Peter Beinart writes: Now that he’s dead, and can cause no more trouble, Nelson Mandela is being mourned across the ideological spectrum as a saint. But not long ago, in Washington’s highest circles, he was considered an enemy of the United States. Unless we remember why, we won’t truly honor his legacy.

In the 1980s, Ronald Reagan placed Mandela’s African National Congress on America’s official list of “terrorist” groups. In 1985, then-Congressman Dick Cheney voted against a resolution urging that he be released from jail. In 2004, after Mandela criticized the Iraq War, an article in National Review said his “vicious anti-Americanism and support for Saddam Hussein should come as no surprise, given his longstanding dedication to communism and praise for terrorists.” As late as 2008, the ANC remained on America’s terrorism watch list, thus requiring the 89-year-old Mandela to receive a special waiver from the secretary of State to visit the U.S.

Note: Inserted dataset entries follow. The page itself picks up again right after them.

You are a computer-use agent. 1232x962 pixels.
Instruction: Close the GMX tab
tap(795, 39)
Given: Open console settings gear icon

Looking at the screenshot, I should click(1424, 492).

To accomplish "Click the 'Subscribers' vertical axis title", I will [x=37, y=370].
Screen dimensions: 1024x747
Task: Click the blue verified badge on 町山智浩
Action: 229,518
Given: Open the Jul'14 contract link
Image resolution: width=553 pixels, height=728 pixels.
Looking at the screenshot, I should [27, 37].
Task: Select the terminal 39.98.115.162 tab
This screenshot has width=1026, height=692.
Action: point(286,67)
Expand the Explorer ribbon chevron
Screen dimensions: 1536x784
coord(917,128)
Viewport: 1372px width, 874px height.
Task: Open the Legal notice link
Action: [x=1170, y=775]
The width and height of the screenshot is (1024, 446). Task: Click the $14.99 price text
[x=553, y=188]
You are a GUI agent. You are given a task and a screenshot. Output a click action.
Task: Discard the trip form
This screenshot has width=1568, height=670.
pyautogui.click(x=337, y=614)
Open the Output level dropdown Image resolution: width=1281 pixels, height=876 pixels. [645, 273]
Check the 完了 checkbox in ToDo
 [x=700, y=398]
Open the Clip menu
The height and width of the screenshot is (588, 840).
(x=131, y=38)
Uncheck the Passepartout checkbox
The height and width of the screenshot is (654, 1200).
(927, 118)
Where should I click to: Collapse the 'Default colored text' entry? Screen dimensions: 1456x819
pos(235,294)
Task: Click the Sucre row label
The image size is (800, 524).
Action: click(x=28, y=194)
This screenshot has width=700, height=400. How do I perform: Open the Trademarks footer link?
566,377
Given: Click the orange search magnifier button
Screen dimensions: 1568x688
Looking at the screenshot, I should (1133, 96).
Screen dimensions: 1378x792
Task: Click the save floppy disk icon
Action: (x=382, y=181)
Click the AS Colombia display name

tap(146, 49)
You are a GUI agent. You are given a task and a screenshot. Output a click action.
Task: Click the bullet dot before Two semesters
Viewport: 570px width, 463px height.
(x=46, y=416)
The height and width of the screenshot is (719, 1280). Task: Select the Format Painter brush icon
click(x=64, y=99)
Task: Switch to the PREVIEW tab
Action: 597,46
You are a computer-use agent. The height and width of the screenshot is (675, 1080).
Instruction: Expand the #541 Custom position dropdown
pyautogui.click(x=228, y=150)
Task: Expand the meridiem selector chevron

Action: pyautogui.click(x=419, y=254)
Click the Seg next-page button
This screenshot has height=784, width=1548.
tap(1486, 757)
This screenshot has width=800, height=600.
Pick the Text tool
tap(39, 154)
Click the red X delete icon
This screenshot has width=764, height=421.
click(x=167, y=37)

From their perspective, Mandela’s critics were right to distrust him. They called him a “terrorist” because he had waged armed resistance to apartheid. They called him a “communist” because the Soviet Union was the ANC’s chief external benefactor and the South African Communist Party was among its closest domestic allies. More fundamentally, what Mandela’s American detractors understood is that he considered himself an opponent, not an ally, of American power. And that’s exactly what Mandela’s American admirers must remember now. [Continue reading…]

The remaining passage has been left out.